Copy each line of the records that includes "with".

________________________

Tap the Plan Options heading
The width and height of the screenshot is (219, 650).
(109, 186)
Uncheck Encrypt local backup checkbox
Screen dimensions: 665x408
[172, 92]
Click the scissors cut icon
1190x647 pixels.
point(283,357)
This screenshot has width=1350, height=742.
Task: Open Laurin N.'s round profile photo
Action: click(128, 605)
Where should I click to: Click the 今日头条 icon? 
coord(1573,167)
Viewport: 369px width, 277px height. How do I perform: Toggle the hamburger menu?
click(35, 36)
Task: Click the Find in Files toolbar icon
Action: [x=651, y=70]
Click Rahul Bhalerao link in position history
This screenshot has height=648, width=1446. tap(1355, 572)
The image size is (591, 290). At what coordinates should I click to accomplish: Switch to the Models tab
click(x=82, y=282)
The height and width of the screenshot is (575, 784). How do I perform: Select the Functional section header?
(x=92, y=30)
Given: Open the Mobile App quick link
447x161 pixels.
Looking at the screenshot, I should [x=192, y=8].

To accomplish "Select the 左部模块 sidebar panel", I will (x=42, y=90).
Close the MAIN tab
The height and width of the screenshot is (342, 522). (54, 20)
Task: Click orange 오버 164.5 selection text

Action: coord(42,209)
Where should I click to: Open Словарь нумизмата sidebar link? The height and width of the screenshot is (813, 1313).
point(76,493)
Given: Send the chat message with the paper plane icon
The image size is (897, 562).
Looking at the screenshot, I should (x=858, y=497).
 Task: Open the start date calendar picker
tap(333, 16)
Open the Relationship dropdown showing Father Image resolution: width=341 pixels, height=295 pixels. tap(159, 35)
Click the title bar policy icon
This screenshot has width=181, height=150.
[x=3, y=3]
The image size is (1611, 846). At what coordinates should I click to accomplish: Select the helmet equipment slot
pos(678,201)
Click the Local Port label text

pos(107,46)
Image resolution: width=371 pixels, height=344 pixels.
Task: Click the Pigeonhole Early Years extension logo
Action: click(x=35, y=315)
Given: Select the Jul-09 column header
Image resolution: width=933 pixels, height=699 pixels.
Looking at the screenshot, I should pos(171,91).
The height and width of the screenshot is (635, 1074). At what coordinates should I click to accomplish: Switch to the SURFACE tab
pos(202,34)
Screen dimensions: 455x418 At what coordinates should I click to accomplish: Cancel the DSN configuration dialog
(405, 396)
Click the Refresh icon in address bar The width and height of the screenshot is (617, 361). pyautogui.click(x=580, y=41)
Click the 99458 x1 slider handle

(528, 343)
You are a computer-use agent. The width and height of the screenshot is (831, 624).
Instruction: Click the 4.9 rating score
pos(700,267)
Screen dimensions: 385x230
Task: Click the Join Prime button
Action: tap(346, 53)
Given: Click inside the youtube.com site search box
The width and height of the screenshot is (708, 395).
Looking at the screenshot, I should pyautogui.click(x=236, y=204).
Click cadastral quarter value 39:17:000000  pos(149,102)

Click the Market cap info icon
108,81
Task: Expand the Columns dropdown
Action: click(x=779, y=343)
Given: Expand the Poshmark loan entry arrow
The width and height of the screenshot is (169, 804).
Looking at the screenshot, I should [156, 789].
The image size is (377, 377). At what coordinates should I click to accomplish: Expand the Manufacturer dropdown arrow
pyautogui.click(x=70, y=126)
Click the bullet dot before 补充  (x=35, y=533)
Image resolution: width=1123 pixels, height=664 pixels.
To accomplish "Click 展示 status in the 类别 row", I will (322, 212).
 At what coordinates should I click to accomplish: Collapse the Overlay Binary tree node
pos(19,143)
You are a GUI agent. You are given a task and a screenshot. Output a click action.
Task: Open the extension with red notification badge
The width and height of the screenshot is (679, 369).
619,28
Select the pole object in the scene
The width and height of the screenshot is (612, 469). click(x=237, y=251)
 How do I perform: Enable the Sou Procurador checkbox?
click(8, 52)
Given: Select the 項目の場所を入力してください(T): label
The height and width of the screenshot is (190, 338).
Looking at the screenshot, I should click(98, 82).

________________________

Solution to this exercise >>
Given: Send the chat message with the paper plane icon
Task: Open the extension with red notification badge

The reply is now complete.